### [Record excerpts]

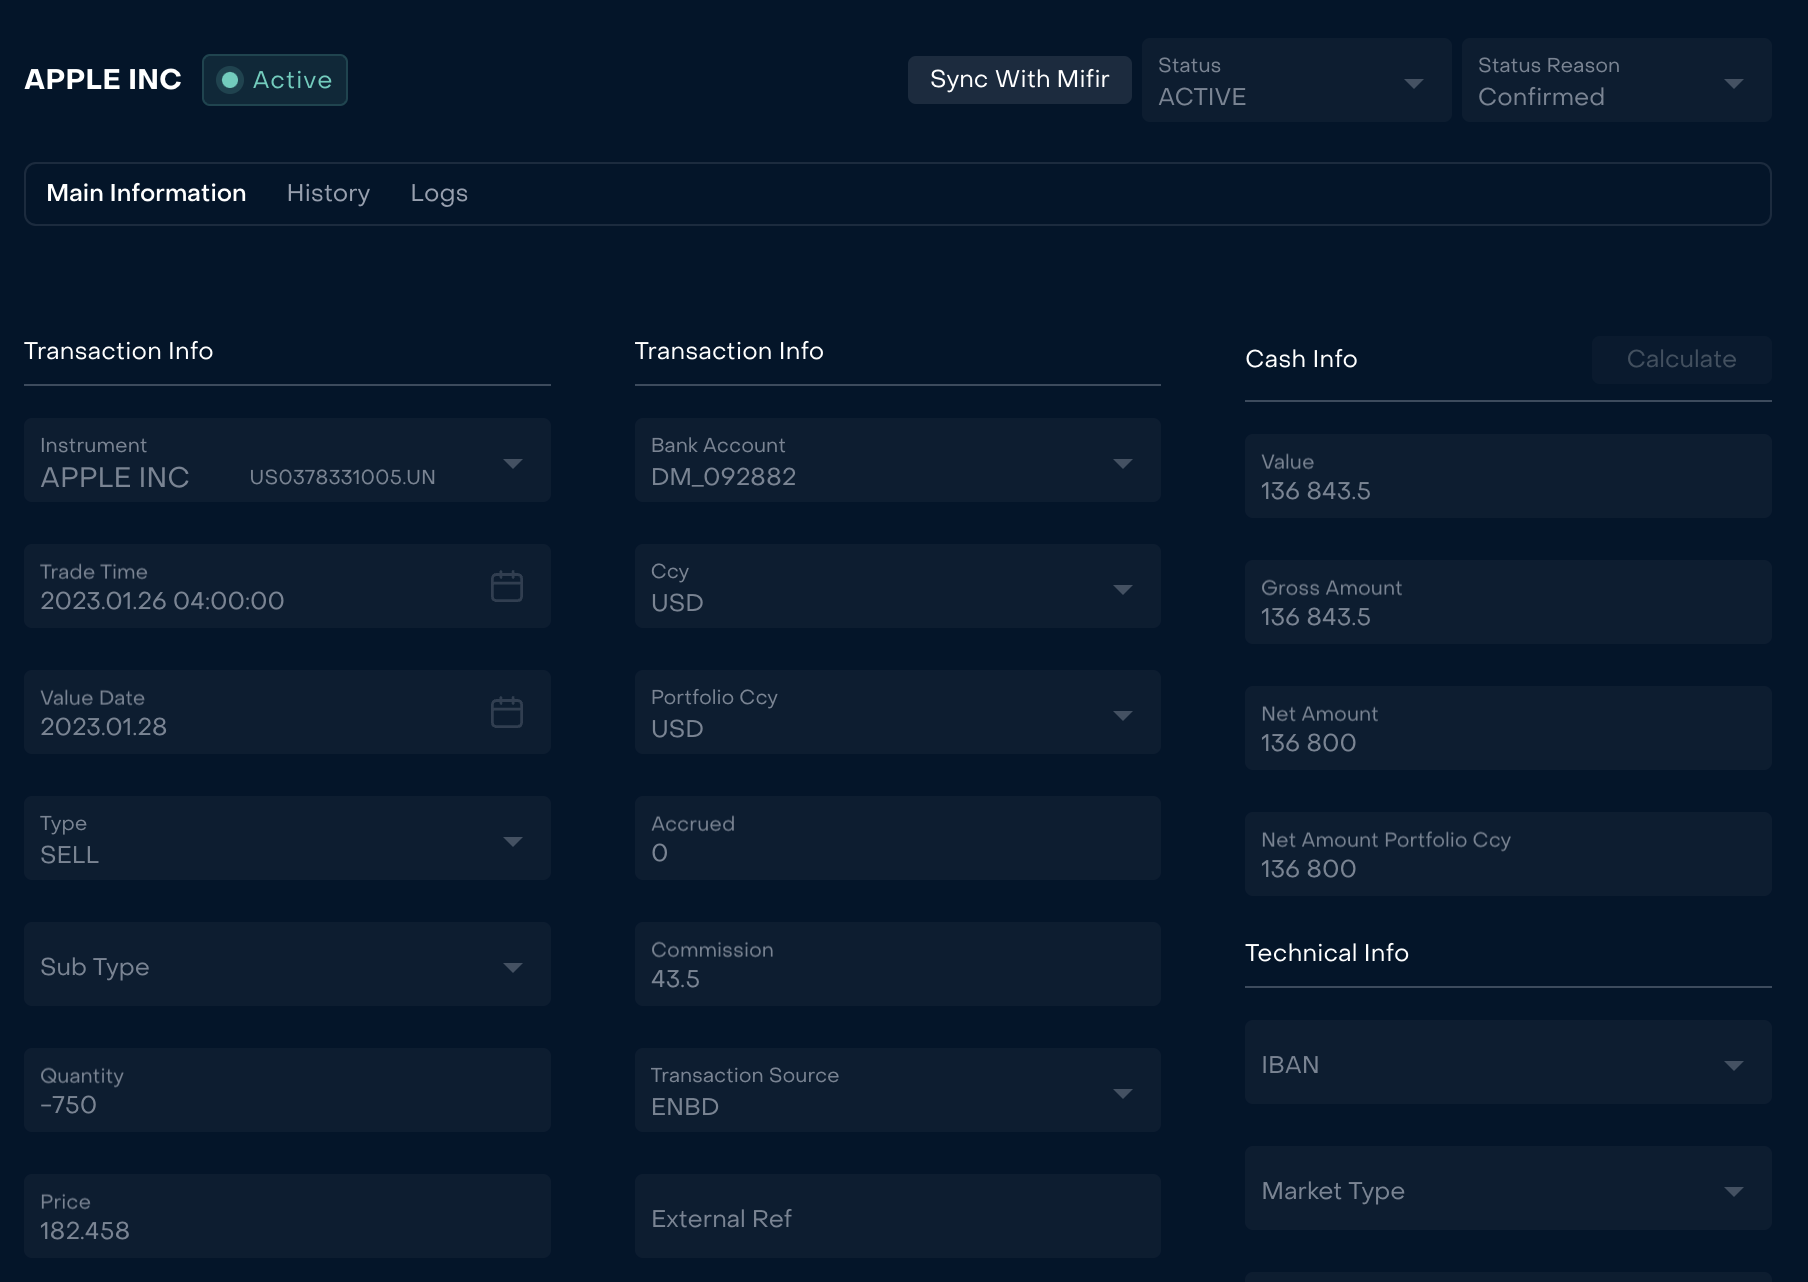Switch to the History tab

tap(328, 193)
...
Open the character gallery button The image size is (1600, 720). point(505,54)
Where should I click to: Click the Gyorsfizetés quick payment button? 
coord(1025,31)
...
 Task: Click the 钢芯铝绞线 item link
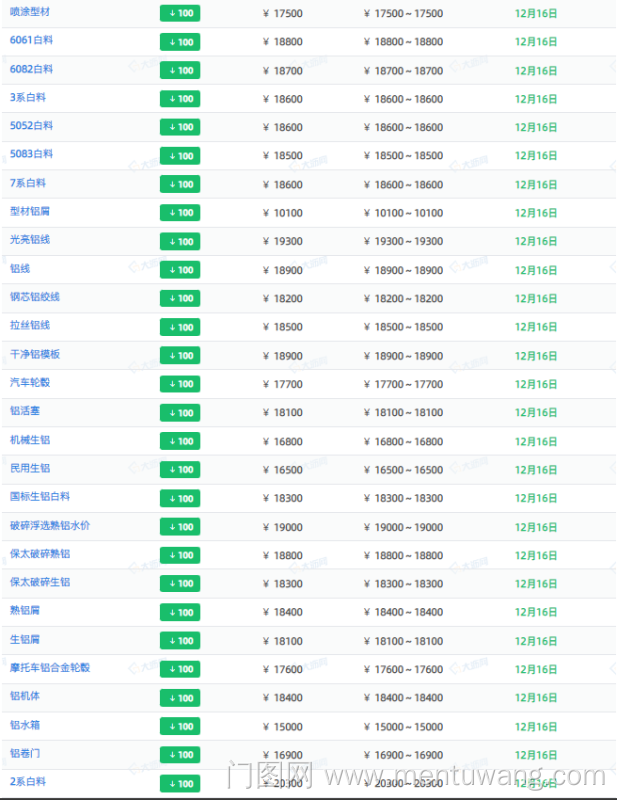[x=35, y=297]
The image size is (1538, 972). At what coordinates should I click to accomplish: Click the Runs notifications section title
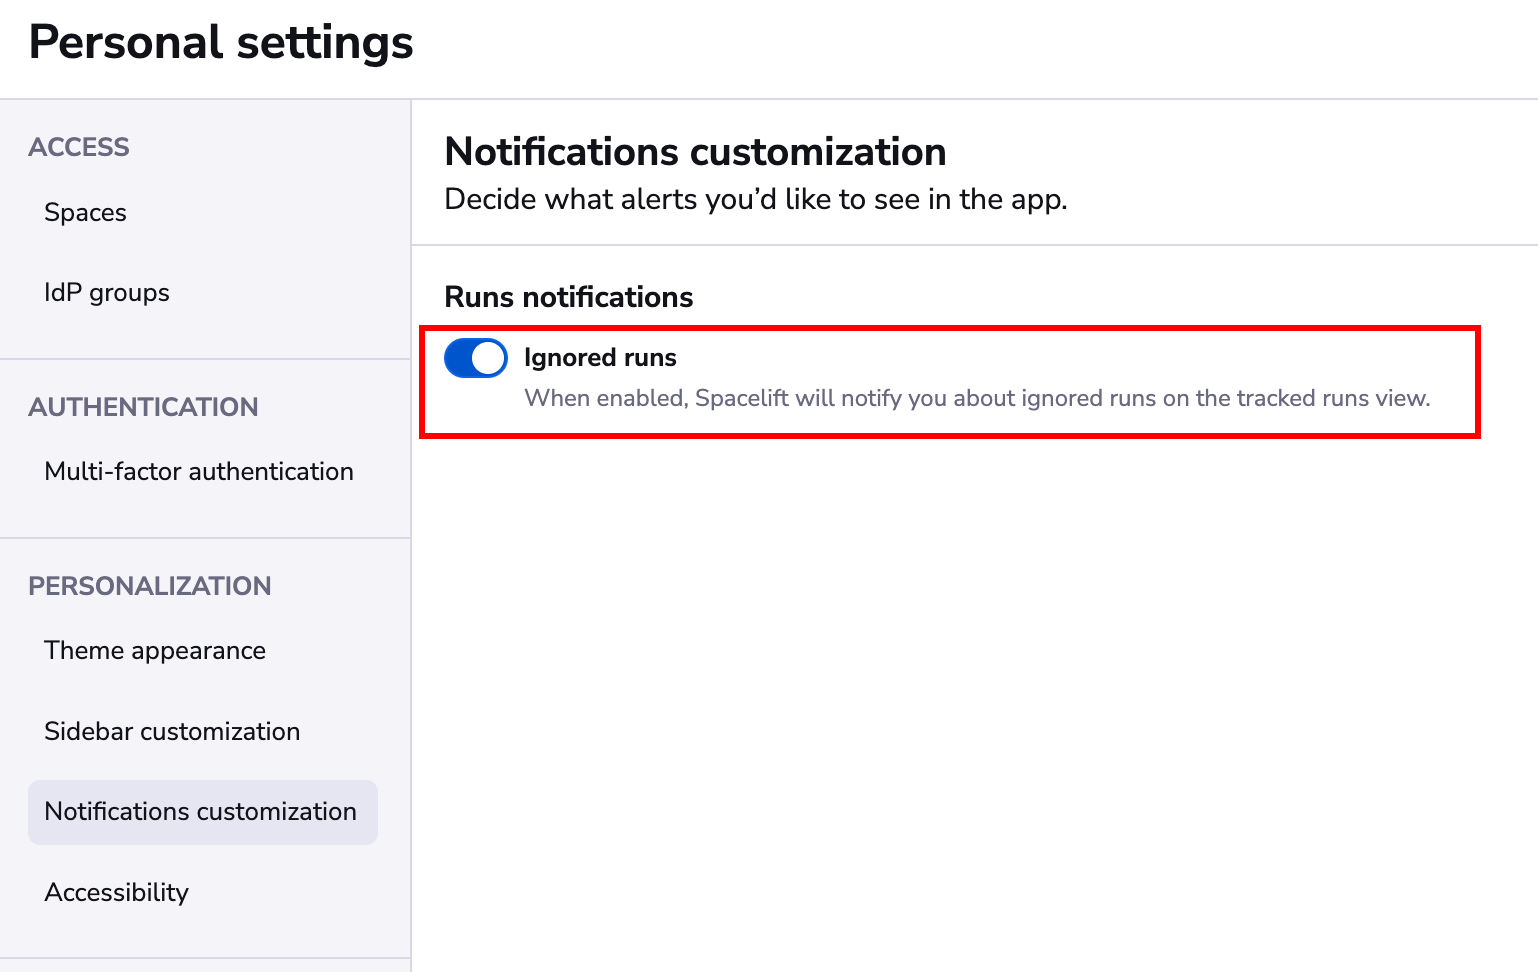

### [Task]
Format the records from the line containing "Where should I" through the line containing "coord(1025,31)", both included, as a JSON list of strings with one string per line and blank lines omitted.

### [Response to this exercise]
[
  "Where should I click to: Click the Gyorsfizetés quick payment button? ",
  "coord(1025,31)"
]